Work order: If a line of the records contains the word "will", list it.
::::::::::
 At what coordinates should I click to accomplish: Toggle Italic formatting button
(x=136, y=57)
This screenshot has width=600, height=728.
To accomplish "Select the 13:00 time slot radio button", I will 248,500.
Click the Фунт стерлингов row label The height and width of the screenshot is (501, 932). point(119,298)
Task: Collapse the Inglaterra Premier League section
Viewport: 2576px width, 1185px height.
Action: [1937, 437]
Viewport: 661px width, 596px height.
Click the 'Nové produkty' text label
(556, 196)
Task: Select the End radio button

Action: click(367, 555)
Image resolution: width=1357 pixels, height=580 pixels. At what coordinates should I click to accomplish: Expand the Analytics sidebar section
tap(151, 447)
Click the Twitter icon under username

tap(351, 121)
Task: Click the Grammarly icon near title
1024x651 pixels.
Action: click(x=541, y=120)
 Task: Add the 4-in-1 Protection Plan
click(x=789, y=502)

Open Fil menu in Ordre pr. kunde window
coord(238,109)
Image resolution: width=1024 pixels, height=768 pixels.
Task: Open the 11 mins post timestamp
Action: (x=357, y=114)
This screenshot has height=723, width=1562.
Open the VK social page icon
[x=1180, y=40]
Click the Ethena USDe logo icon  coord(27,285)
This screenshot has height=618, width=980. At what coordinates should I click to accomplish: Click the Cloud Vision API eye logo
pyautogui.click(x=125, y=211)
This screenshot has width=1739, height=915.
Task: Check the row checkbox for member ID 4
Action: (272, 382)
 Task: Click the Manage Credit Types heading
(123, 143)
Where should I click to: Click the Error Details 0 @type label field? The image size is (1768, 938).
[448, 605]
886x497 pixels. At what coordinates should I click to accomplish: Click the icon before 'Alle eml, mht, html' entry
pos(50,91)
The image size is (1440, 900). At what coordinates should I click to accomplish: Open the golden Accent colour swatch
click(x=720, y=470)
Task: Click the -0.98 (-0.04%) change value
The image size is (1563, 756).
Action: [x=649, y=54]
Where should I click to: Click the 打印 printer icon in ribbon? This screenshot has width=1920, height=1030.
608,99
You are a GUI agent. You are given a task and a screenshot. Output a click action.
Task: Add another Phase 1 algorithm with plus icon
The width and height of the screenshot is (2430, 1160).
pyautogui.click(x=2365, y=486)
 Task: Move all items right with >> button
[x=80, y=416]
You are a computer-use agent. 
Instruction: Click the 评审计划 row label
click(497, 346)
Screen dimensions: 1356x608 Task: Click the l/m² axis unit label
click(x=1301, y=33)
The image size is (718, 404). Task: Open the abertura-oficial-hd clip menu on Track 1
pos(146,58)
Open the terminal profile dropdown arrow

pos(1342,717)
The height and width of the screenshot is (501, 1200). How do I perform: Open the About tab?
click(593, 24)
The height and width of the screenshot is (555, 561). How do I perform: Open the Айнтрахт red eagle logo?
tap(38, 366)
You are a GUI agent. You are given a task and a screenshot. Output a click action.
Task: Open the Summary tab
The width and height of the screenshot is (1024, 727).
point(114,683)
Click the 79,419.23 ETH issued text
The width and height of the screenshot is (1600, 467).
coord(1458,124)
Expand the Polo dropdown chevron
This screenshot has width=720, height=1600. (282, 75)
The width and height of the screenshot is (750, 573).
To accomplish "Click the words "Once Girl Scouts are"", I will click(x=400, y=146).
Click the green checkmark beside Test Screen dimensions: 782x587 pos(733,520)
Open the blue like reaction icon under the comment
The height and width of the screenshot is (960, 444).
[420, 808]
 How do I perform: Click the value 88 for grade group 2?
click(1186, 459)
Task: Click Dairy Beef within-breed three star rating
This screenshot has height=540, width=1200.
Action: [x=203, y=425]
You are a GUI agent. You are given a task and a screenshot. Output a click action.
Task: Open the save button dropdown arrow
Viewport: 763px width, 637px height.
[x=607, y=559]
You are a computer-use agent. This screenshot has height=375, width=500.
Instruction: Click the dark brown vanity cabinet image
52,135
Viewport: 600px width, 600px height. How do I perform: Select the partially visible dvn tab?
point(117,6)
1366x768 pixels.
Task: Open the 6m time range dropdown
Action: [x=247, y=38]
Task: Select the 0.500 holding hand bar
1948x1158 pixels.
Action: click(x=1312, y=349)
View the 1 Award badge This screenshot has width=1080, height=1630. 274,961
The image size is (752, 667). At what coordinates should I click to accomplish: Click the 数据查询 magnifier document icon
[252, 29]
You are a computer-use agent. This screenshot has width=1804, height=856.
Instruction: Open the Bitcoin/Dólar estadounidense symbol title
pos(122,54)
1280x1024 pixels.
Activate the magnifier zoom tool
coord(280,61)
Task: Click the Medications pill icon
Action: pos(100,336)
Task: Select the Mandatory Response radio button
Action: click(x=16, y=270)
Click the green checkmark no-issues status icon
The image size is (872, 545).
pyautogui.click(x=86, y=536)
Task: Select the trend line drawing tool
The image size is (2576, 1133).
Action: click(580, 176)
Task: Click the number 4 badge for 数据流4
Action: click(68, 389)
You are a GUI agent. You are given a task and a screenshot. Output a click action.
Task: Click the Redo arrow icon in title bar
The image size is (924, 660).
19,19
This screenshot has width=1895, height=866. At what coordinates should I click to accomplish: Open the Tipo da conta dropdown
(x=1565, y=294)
::::::::::
Task answer:
To accomplish "Select the 13:00 time slot radio button", I will 248,500.
To accomplish "Click the words "Once Girl Scouts are"", I will click(x=400, y=146).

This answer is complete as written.